Septic shock: Septic shock is impaired tissue perfusion in the context of an inflammatory response. The aetiology is frequently infective but not always; it may be traumatic or surgical, or it may involve local inflammation, infection, severe burns or the presence of necrotic tissue, e.g. a gangrenous leg. If immune responses escape local control, this spill over provokes a complex cellular response and mediator cascade that leads to progressive clinical manifestations including the systemic inflammatory response syndrome (SIRS) and, later, multiple organ dysfunction (MODS). Mediator responses involve the complement system, acute phase proteins and cytokines (particularly TNF-alpha and the interleukins IL1-beta and IL6); once triggered, the inflammatory response cascade is difficult to control or suppress.
Pump failure (cardiogenic shock): Cardiogenic shock describes a drastic reduction in cardiac output resulting from any form of ‘pump failure’ caused by direct myocardial damage, mechanical abnormality or malfunction of the heart. This most commonly arises from an acute myocardial infarction or an acute ventricular arrhythmia. Myocardial infarction may cause ischaemia or infarction of papillary muscles which produces acute mitral regurgitation. Another cause is when a large pulmonary embolus obstructs blood flow through the lungs and causes secondary cardiac failure. Other causes include cardiac (pericardial) tamponade and tension pneumothorax.

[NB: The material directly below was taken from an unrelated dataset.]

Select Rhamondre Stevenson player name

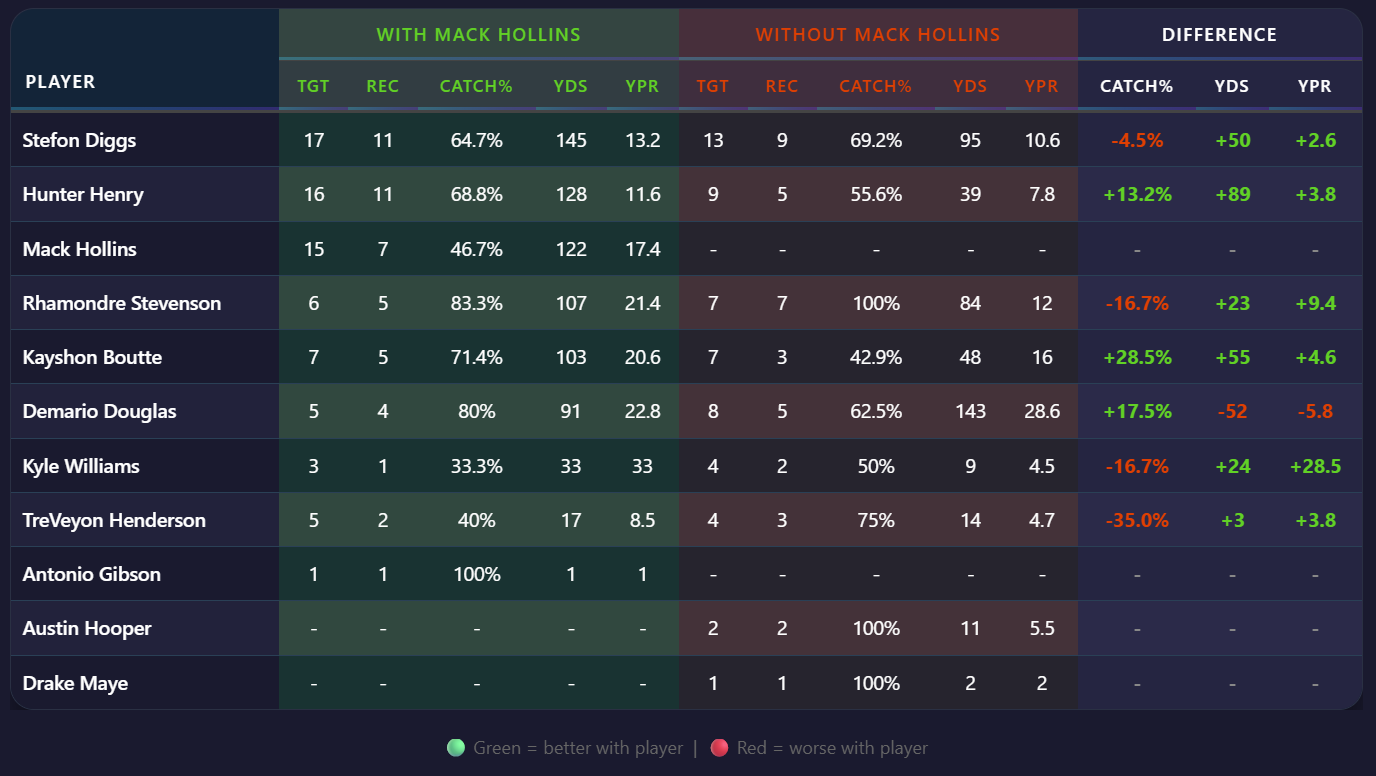click(122, 303)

Anaphylactic shock: Anaphylactic shock is a generalised form of type I hypersensitivity reaction. The stimulatory antigen binds with antibodies attached to the surface of mast cells, triggering degranulation and release of histamine and other vasoactive amines. The predominant effect is extensive dilatation of the venous compartment and rapid movement of fluid into the tissues. The systemic effects are compounded by hypoxia due to bronchoconstriction and often laryngeal oedema.